Surely the crash of the US economy has to be soon
Future of US Hegemony & Global Order
- Debate over whether anyone will “replace” US leadership vs a shift back to a multipolar world with regional blocs (EU–India–Latin America, ASEAN, etc.).
- China seen by some as the only plausible successor: economically powerful, “evil but sane/predictable”; others argue it lacks key ingredients (force projection, reserve currency, open capital account).
- Moral comparison is contentious: some stress China’s repression (Uyghurs, surveillance, Taiwan threats); others counter with US wars, sanctions, surveillance, and argue Western criticism is selective.
- Concern that US unpredictability (tariffs as blackmail, threats against allies, annexation talk) is pushing Europe and others to diversify eastward and away from the dollar.
- Counterpoint: de‑dollarization is still limited; USD remains dominant in reserves, trade invoicing, and global debt obligations, though its share is slowly declining.
AI Bubble & Crash Risk
- Many see AI as a bubble fueled by ultra‑concentrated capital: operating costs exceed income, CAPEX is enormous, and broader US growth looks weak without AI.

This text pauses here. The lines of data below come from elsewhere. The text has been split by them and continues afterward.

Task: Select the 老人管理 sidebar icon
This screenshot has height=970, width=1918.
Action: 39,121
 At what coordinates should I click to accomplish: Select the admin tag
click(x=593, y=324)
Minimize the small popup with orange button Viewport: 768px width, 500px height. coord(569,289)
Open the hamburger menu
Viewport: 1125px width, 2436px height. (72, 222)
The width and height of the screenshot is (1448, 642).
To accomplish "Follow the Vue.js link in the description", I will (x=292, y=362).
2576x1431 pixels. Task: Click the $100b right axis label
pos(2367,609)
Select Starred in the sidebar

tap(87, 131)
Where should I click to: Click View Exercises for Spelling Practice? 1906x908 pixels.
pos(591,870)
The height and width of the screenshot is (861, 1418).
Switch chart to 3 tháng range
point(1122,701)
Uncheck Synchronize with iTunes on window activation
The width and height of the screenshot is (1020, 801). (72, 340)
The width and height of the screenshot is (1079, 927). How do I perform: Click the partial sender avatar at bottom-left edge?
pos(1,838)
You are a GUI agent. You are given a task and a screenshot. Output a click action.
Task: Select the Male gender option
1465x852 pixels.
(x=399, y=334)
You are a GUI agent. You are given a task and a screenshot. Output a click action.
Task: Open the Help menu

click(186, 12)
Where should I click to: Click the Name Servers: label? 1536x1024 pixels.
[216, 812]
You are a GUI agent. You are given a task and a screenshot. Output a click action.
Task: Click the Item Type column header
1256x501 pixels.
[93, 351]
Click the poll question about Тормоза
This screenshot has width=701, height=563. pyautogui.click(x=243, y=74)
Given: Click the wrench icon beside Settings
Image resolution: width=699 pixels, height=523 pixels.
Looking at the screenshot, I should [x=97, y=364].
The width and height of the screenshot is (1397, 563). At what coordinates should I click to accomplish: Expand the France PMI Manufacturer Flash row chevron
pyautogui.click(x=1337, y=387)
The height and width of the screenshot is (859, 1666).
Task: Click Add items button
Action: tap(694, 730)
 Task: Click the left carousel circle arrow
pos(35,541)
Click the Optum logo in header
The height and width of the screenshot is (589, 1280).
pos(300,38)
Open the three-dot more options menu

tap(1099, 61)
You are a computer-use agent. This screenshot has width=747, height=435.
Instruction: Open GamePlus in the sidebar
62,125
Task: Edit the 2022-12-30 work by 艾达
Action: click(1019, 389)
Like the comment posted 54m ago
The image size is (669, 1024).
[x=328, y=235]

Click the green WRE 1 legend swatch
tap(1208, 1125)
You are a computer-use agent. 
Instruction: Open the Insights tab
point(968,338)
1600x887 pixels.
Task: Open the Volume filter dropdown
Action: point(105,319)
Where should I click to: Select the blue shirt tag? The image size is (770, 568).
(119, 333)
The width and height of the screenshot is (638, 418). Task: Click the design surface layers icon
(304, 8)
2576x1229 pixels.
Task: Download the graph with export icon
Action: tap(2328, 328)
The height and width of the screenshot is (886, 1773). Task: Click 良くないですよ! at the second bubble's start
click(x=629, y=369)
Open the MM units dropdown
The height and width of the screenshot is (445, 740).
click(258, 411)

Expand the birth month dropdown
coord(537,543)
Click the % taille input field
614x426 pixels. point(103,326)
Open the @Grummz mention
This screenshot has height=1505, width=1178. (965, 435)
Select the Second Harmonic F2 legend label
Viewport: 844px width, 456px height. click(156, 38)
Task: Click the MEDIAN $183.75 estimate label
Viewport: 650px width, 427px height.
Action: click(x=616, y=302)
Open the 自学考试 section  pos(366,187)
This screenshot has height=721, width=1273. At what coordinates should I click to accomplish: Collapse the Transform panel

- Others argue AI is unlike blockchain/metaverse because it already has clear utility (coding, search, some business workflows), and large chunks of spending are effectively defense/sovereign IT modernization (e.g., “Stargate”), not purely speculative.
- Concern that if AI spending falls, it could expose how little else is driving US growth and trigger a broader downturn.
Labor Market, Inequality & K‑Shaped Economy
- Several describe a “K‑shaped” dual economy: affluent top 10% driving most consumption while many are pushed into gig or fractional work; official unemployment understates distress.
- Disagreement: some think elites can indefinitely extract from an underclass; others point out 70% of GDP is consumer spending, so hollowing out the bottom eventually stalls growth.
- AI’s impact on jobs divides opinion:
- One view: higher developer productivity ultimately boosts output and demand for engineers (Jevons‑style).
- Another: firms simply lay off staff and keep output flat, leading to mass displacement and calls for UBI.
Personal Protection & Investing Debates
- Frequent suggestions: gold/silver (often via mining stocks), international and non‑US assets, recession‑resistant sectors (food, utilities, insurance), plus geographic diversification.
- Pushback: precious metals may already be in a bubble; dramatic silver spike then ~25–30% intraday drop is cited as evidence.
- Many emphasize diversification, avoiding all‑in timing bets, building skills, and adopting a frugal lifestyle as more robust hedges than any single asset.
Are We Already in a Crash?
- Some claim the “crash” is underway, just masked by inflation, dollar decline, and index levels measured in USD.
- Others counter: with recent strong GDP prints, high stock indices, and still‑moderate unemployment, talk of imminent collapse remains speculative—similar to many past failed doom predictions.